SUN CITY, SOUTH AFRICA - NOVEMBER 17: Tommy Fleetwood of England poses with the trophy after winning the Nedbank Golf Challenge hosted by Gary Player at the Gary Player CC on November 17, 2019 in Sun City, South Africa. (Photo by Warren Little/Getty Images)

Both Shane Lowry and Rory McIlroy will have breathed a sigh of relief after Bernd Wiesberger’s shock collapse at the Nedbank Challenge to ensure the Race to Dubai decider will now come down to Thursday’s starting season-closing event in Dubai.

Wiesberger was just one shot off the South African lead with four holes to play and very much staring at a fourth victory of the season; a victory that would have handed the Austrian the European No.1 crown.

However, Wiesberger three-putted both the 15th and 16th holes, birdied 17 but then found the water guarding the green at the last in taking a double-bogey ‘6’ in an eventual round of 70 to finish sharing third place on eight-under par at Sun City.

In jetting into Dubai around 3am Monday morning (local UAE) time on a special Tour charter flight, the 34-year old is still the leader on the Race to Dubai but there’s been a big shake-up among those trailing the Austrian.

England’s Tommy Fleetwood has overtaken Spaniard Jon Rahm to be the new European Tour No. 2 with Fleetwood breaking out in tears in ending a 22-month victory drought to defeat Sweden’s Marcus Kinhult with a par at the first extra play-off hole after both players had finished level on 12-under par.

Fleetwood cut through the field thanks to three par-five eagle ‘3’s’ in six holes from the ninth to 14th but also dropping shots at holes 11 and 12.

Victory earned the soon-to-be father of two a cool $2.5m, the largest first prize cheque in golf and up $1/2m on last week’s then highest of $2m.

Though the Nedbank top-prize will be overshadowed with a $3m new record top purse in Dubai, Fleetwood’s perspective was intact with the meaningfulness behind the win far outweighing the financial reward.

“The money is not what I am playing for and,I guess, being a golfer these days you have the chance at a young age to set your family up for life,” said Fleetwood.

“It’s been a long time since I last won, so I am just very proud to be standing here and for everyone who goes along the journey with me.

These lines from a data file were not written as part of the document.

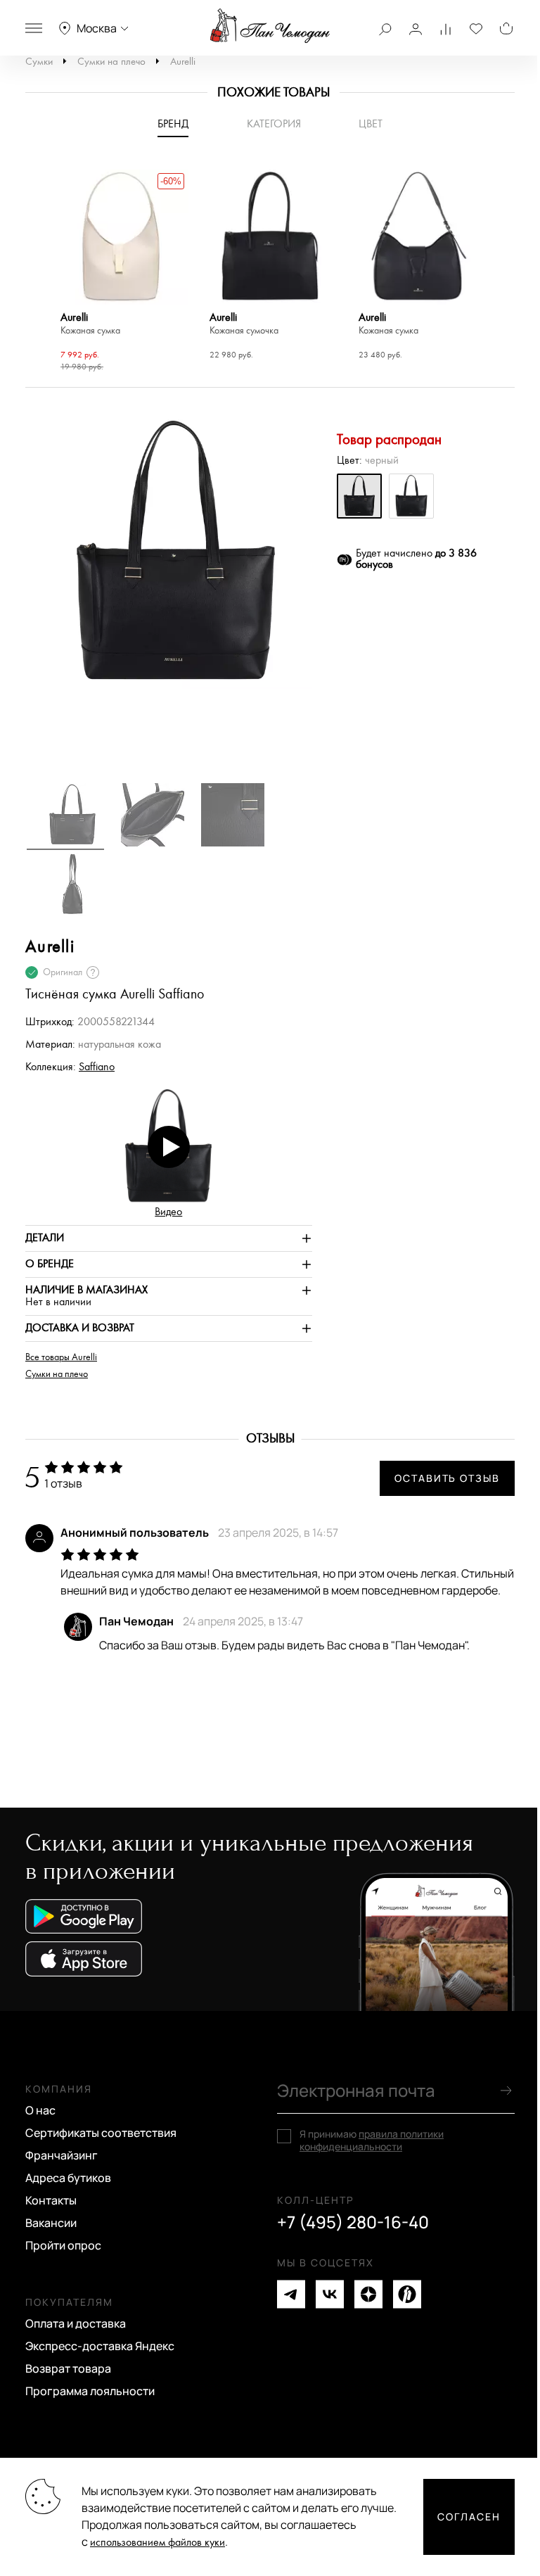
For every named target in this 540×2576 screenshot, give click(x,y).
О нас (40, 2110)
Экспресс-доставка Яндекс (99, 2346)
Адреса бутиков (68, 2177)
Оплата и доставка (75, 2323)
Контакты (51, 2200)
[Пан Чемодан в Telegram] (291, 2294)
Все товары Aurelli (61, 1357)
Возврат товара (68, 2368)
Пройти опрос (63, 2245)
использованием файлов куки (157, 2543)
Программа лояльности (90, 2391)
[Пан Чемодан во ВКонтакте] (330, 2294)
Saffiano (97, 1067)
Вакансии (51, 2223)
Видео (168, 1212)
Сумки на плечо (111, 62)
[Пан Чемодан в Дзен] (368, 2294)
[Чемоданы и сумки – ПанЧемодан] (270, 26)
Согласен (469, 2516)
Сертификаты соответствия (100, 2132)
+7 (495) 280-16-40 (353, 2222)
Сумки (39, 62)
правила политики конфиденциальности (372, 2140)
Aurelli (182, 62)
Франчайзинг (61, 2155)
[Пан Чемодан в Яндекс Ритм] (407, 2294)
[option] (120, 273)
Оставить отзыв (447, 1478)
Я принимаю (372, 2140)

It’s just really, really cool and when you win a tournament.”

With Fleetwood now lying 2nd, Rahm is back to No. 3 with Lowry bumped to No.4, and for the Open Champion to be now staring at a Race to Dubai points difference of 1,185 ranking points between the Irishman and Wiesberger. A week ago, the deficit between the two was just 572 points.

England’s Matthew Fitzpatrick, who shared 10th at the Nedbank, drops to No. 5 and in the process, bumping McIlroy back to No. 6 with McIlroy certainly in form to win a third DP Tour Championship trophy but with the task harder now to end the year on both the European and PGA Tour’s as No. 1.

However in saying that, with an increased points pool on offer in Dubai, it really is still anyone’s ‘Race’ to win.

Padraig Harrington ended his European Tour season with rounds of 71, 72, 73 and a closing 71 for 20th place at one-under par and a tidy sum of €57,158.41 to go with it.

Europe’s Ryder Cup captain will wind-up his season teaming with his son, Paddy at the December 5th to 8th PNC Father and Son event in Orlando, Florida.

It will a second appearance in three years at the event for the Harrington’s.